The sum of three number

describe

Given an array S with n integers, find three integers A, b, and c in S, and find all triples such that a + b + c = 0. The result cannot contain duplicate triples.

Case 1:

Input :[2,7,11,15] output :[]Copy the code

Example 2:

Input :[-1,0,1,2,-1,-4] Output :[[-1, 0,1],[-1, -1, 2]Copy the code

Ii. Analysis of Ideas:

methods describe Time complexity Spatial complexity
Double pointer method Opposite double pointer
O ( N 3 ) O(N^3)
( N ) (N)
The first step Sort, hypothesisa <= b <= c
O ( N 3 ) O(N^3)
( N ) (N)
The second step The for loop, find is equal toaThe sum of the two numbers of thetab + c = -a Call two sum to solve the problem.
O ( N 3 ) O(N^3)
( N ) (N)

Iii.

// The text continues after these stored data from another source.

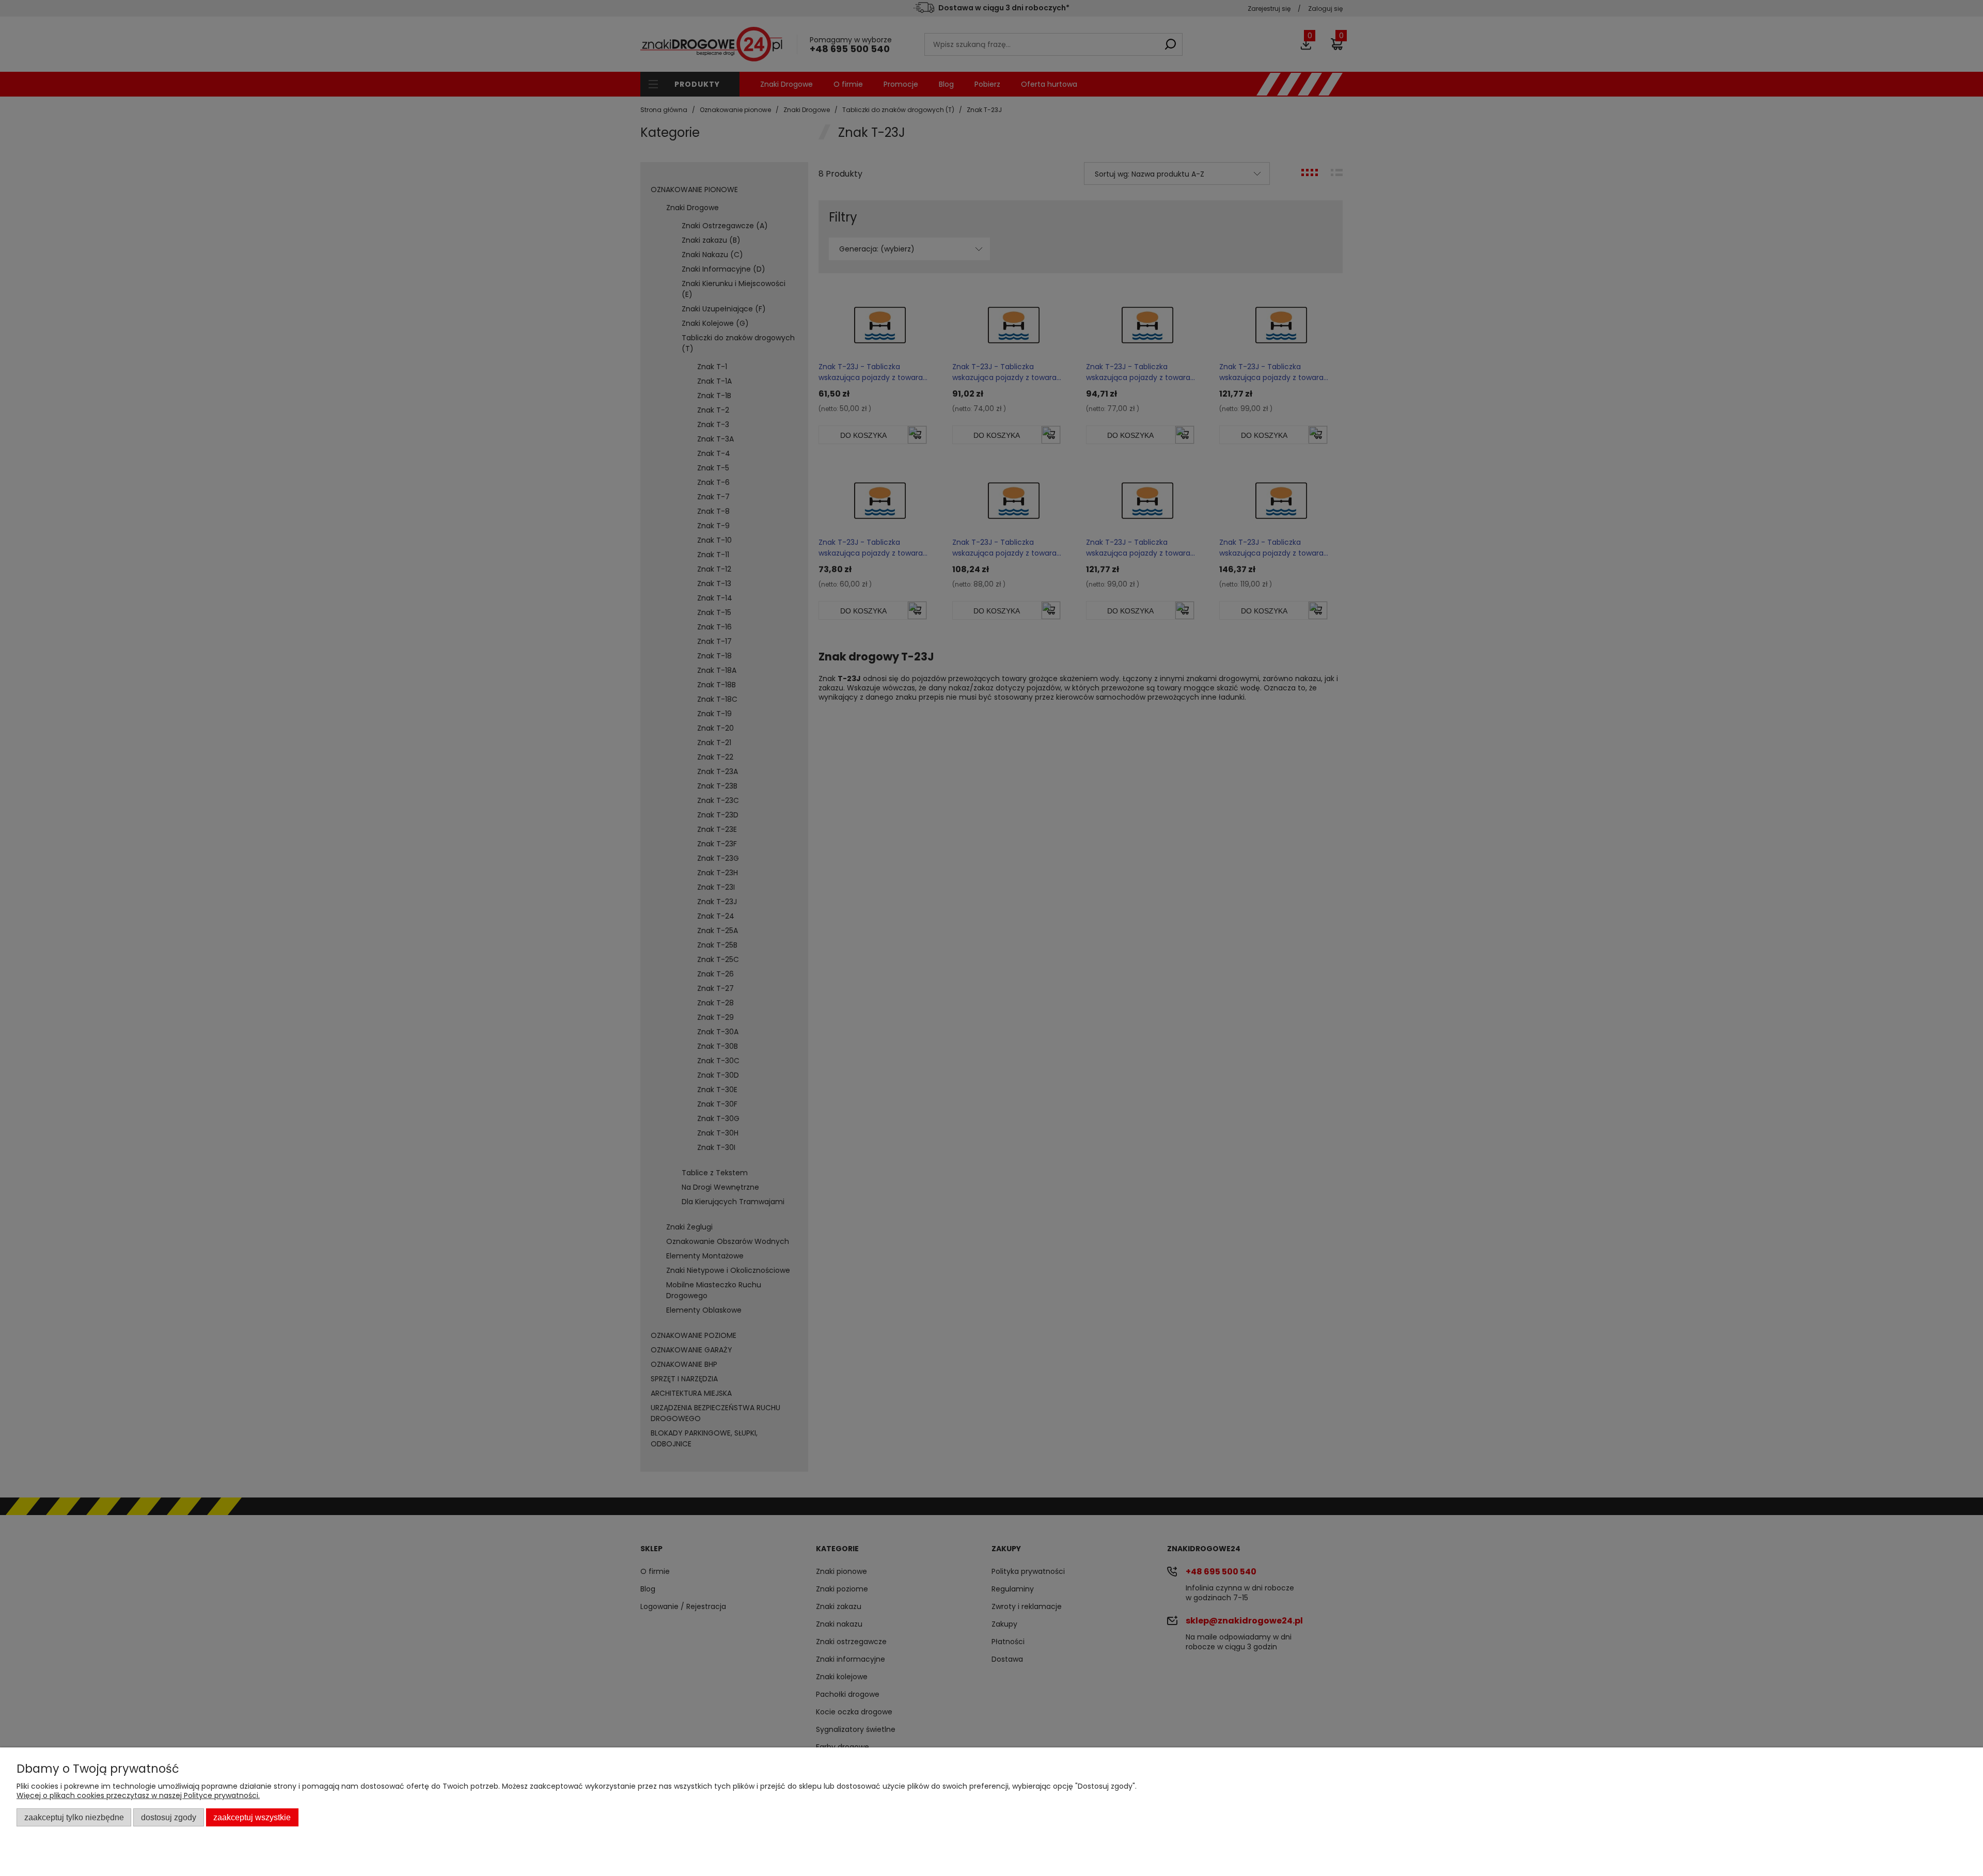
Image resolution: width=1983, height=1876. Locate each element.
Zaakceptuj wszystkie (252, 1817)
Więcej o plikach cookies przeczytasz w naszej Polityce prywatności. (138, 1795)
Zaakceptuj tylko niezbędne (74, 1817)
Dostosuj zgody (168, 1817)
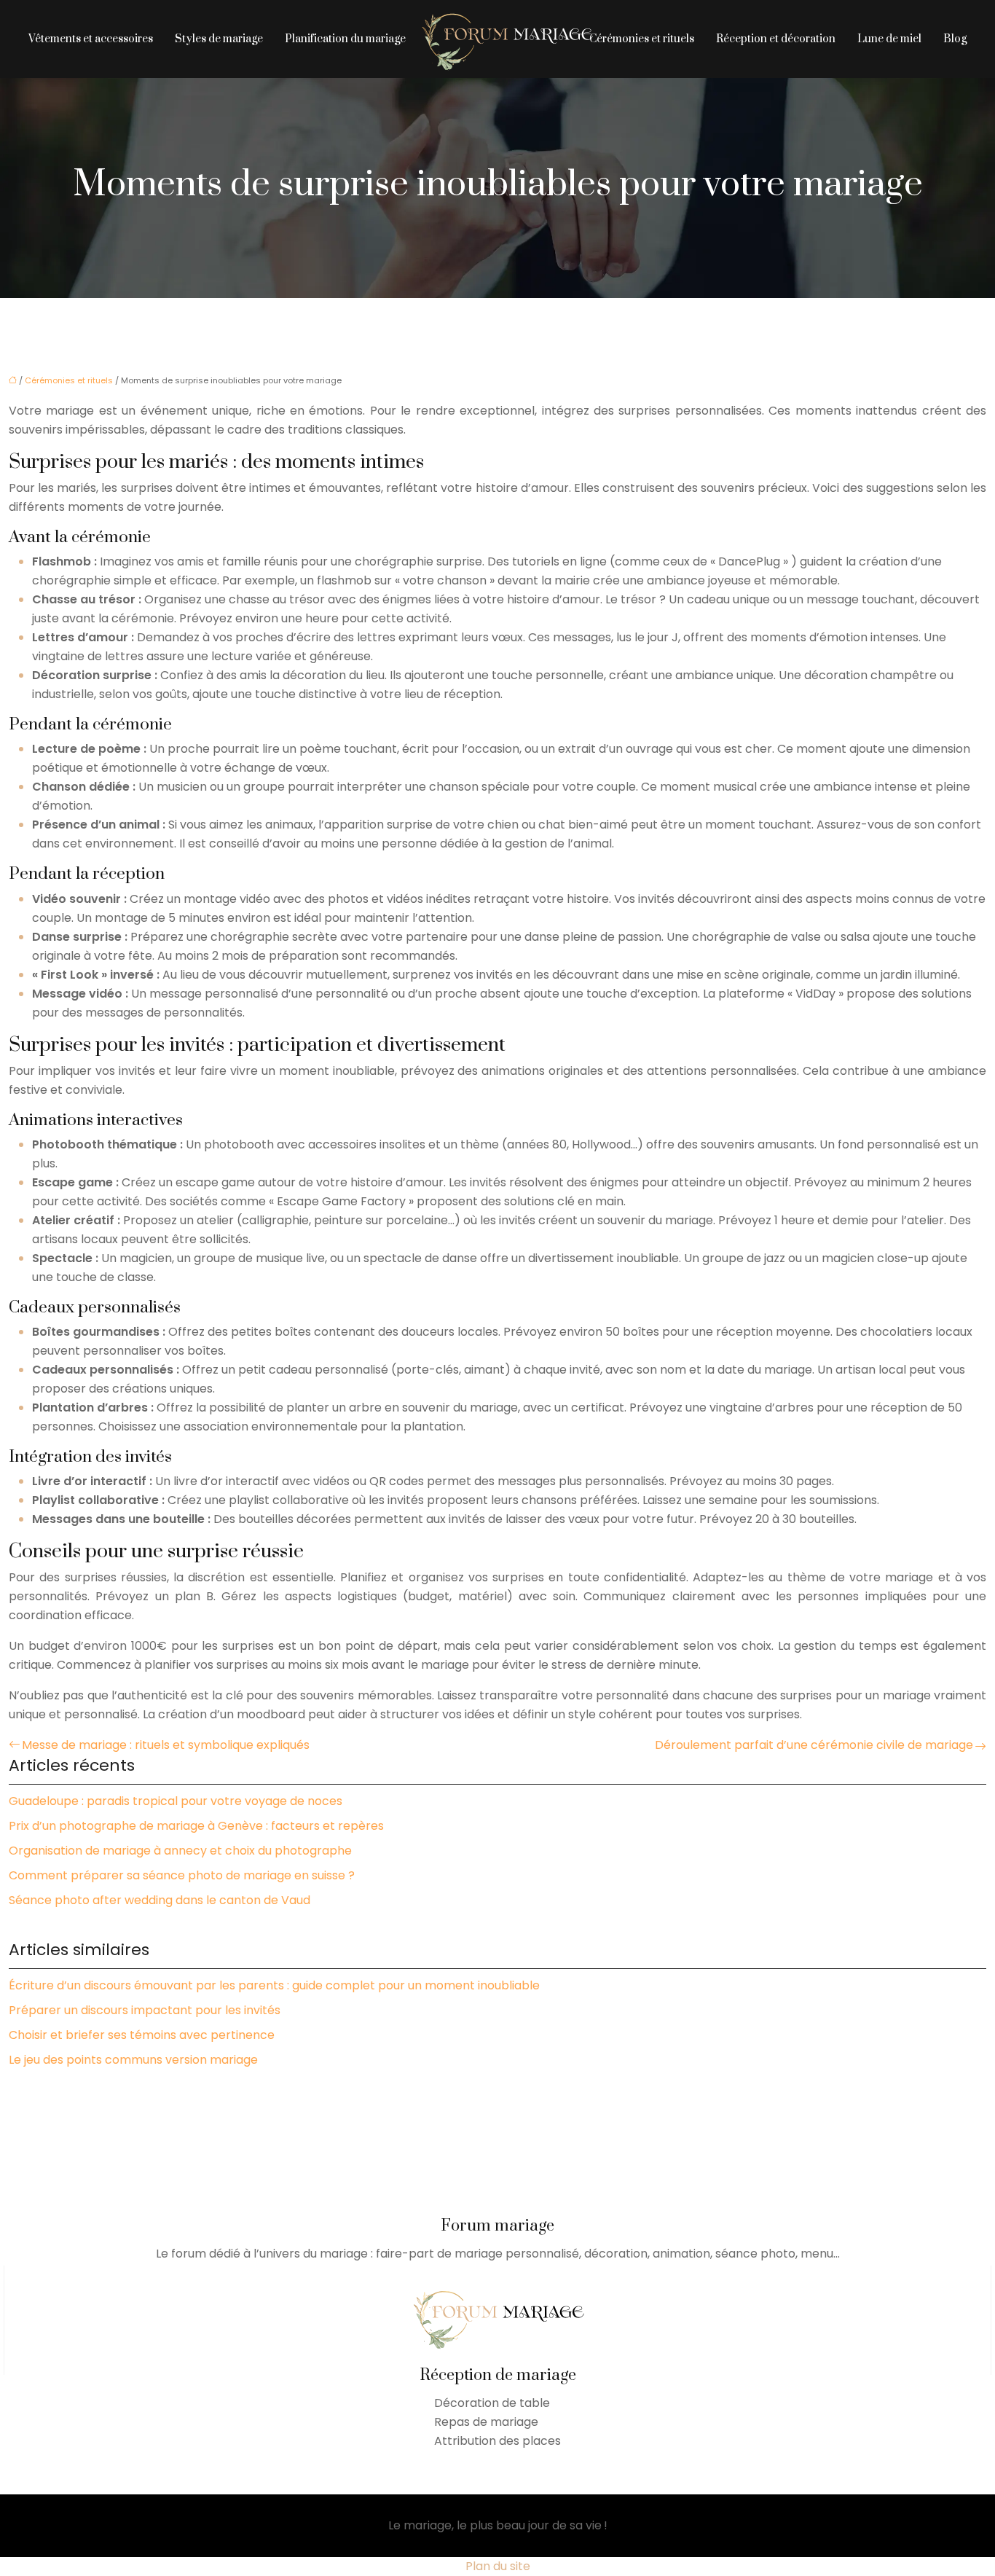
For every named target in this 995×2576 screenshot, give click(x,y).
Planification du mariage (345, 39)
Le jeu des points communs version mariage (133, 2059)
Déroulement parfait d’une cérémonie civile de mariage (814, 1745)
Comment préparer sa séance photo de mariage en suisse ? (182, 1875)
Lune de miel (889, 39)
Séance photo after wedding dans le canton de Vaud (159, 1900)
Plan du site (497, 2566)
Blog (955, 39)
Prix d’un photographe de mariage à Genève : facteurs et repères (196, 1825)
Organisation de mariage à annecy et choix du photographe (180, 1850)
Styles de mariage (219, 39)
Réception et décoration (775, 39)
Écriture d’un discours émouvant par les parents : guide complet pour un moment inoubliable (274, 1985)
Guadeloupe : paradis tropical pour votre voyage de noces (175, 1801)
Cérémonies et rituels (641, 39)
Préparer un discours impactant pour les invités (144, 2010)
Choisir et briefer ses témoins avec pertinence (142, 2035)
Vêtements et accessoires (90, 39)
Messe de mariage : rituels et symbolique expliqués (166, 1745)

AC Code:

import java.util.ArrayList;
import java.util.Arrays;
import java.util.List;

/* * @lc app=leetcode.cn id=15 lang= Java * * [15] Sum of three digits */

// @lc code=start
class Solution {
    public List<List<Integer>> threeSum(int[] nums) {
        Arrays.sort(nums);
        List<List<Integer>> result = new ArrayList<>();
        // fix bug i < nums.length ,not result.size
        for (int i = 0; i < nums.length; i++) {
            if(i ! =0 && nums[i] == nums[i - 1]) {
                continue;
            }
            findTwoNum(nums, i, result);
        }
        return result;
    }

    private void findTwoNum(int[] nums, int index, List<List<Integer>> result) {
        // why [left+1,length-1]
        // finaly nums[left+1-1]==nums[left+]
        int left = index + 1;
        int right = nums.length-1;
        int target = -nums[index];
        while (left < right) {
            int sum = nums[left] + nums[right];
            if (sum < target) {
                left++;
            } else if (sum > target) {
                right--;
            } else {
                // sum = target
                List<Integer> list = new ArrayList();
                list.add(nums[index]);
                list.add(nums[left]);
                list.add(nums[right]);
                // result.add
                result.add(list);
                left++;
                right--;
                // nums[index]==nums[index+1]
                while (left < right && nums[left] == nums[left - 1]) {
                    left++;
                }
            }
        }
    }

}
// @lc code=end

Copy the code

Iv. Summary:

This is already the 8th question of the sum of two numbers, from the first question to see friends, has been able to quickly react to what this question is looking at, this problem is the 8th question using double Pointers can quickly solve the problem.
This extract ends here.